Yozgat, Türkiye’nin tam ortasında ve karayollarının her bir yöne kesiştiği noktada idi ama trenle ulaşım olmadığı için ekonomik değeri olan yatırımlar yapılamıyordu.

O bıktırıcı rötarlarına rağmen trenle hammadde nakli, mamul ürünlerin sevk edilmesi daha kolay, daha ucuz ve kolay olacaktı.

Yozgat sanayi’inin gelişmesi için, hiç olmazsa Organize Sanayi Bölgesine kadar 20 kilometrelik bir demiryolu hattı döşenmesini diledik yıllarca. Ekspresi bir yana, marşandize, hatta kara trene dahi razıydık.

Hangi delinin attığı belli olmayan taş, Hızlı Tren Hattı için müjde biçiminde, akılcı yaklaşım kuyusuna düştüğünde, hepimiz sevindirik olmuştuk. Hiç birimiz de o taşı, o kuyudan çıkarmaya falan kalkışmadık. Nihayet Yozgat için, hepimiz atılan o taşı, şehrimize gerçek anlamda çağ atlatacak bir proje olarak gördük.

2008 ve 2009 yıllarında İstanbul’daki Yozgatlı iş adamlamızla, işim gereği sık sık görüşmeler yaparak, Yozgat’a yatırım yapmaya gücü olabilecek dostlarımızı, bu anlamda ikna etmeye çalışmıştım.

Önümüzdeki bir kaç yıl içinde bu proje tamamlanacak ve siz günübirlik gidip gelebileceksiniz. Hammadde nakli de, üretim malzemelerinin ülkenin her bir yanına sevketme işi de, velhasıl ulaşım sorunlarının en önemlisi de kendiliğinden hallolacak dedim durdum.

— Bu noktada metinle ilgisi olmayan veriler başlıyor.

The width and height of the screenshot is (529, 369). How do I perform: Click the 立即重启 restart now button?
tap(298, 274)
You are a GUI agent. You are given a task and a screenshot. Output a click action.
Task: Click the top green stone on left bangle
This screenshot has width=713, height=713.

En azından hafta sonlarında çok özlediğiniz Çamlık havasını solumak, Şebek Yaylası’ndan bir yudumcuk su içmek, Akdağmadeni’nde, Çayıralan’da, Çandır’da piknik yapma arzularınızı... Şifa bulmak için kaplıcalarımızı... Daha da önemlisi ana babanızı görme imkanına kavuşacaksınız MASALINI anlattım da anlattım.

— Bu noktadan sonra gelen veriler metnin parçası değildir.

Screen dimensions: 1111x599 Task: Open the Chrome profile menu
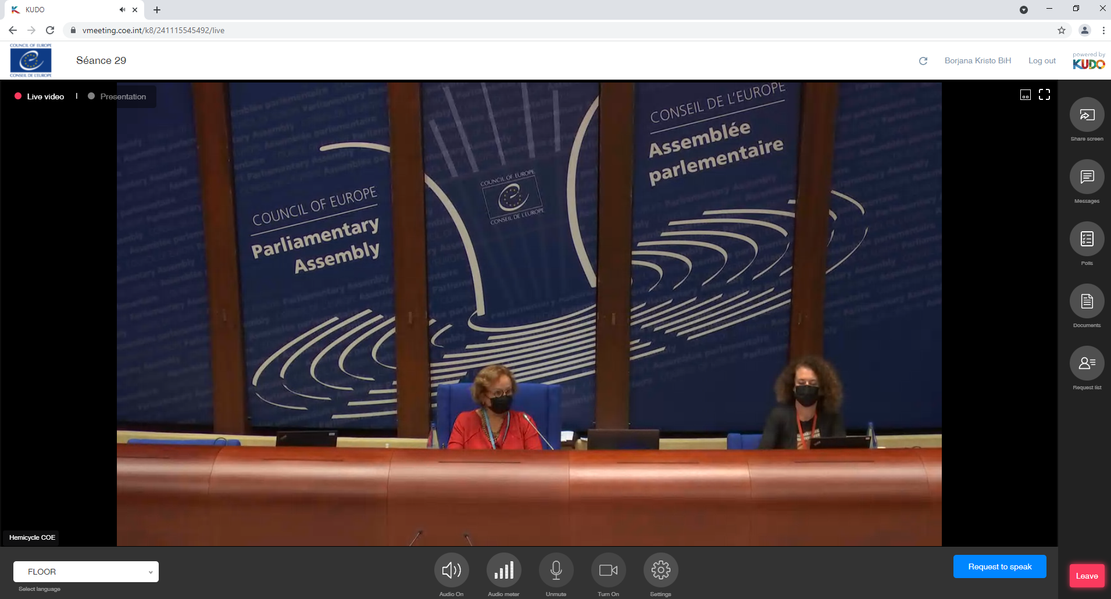pos(1084,30)
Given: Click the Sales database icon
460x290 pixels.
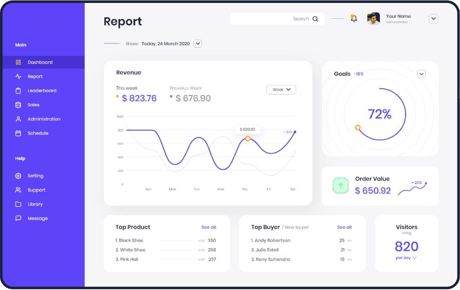Looking at the screenshot, I should (x=18, y=105).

Tamı tamına 16 sene önce bu ümit, yalancı memeye sürülen lokum misali hepimizin damağını oyaladı durdu. Ha bu sene, aha da yeni sene.. Olmadı iki sene müsaade, biraz daha sabredin, bir sene daha zaman verin!

Her seçim öncesinde, meydanların birinci müjdesi olarak sunulan yüksek hızlı tren projesini, dinleyici seçmen kitleleri de, ilk defa duyuyormuş gibi sevinerek, alkışladı da alkışladı.

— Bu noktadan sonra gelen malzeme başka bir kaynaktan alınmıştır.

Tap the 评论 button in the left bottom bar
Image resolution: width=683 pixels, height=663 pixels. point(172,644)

Bu rötarlar, eski tarihlerdeki tren garı rötar beklemelerine 16 sene boyunca rahmet okutmuştu. Artık kabak tadı verdiğini müjdeci büyüklerimiz de anlamış olmalıydılar ki, tek ayaklarını kaldırarak yemini bastılar. Gözüm çıksın ki, aha bu sene sonundan bir karış önce, tren gelir hoş gelir türküsünü, koro halinde söyleyeceğiz. Açılışını beraber yapmayanın da büyük büyük ninesi ölsün!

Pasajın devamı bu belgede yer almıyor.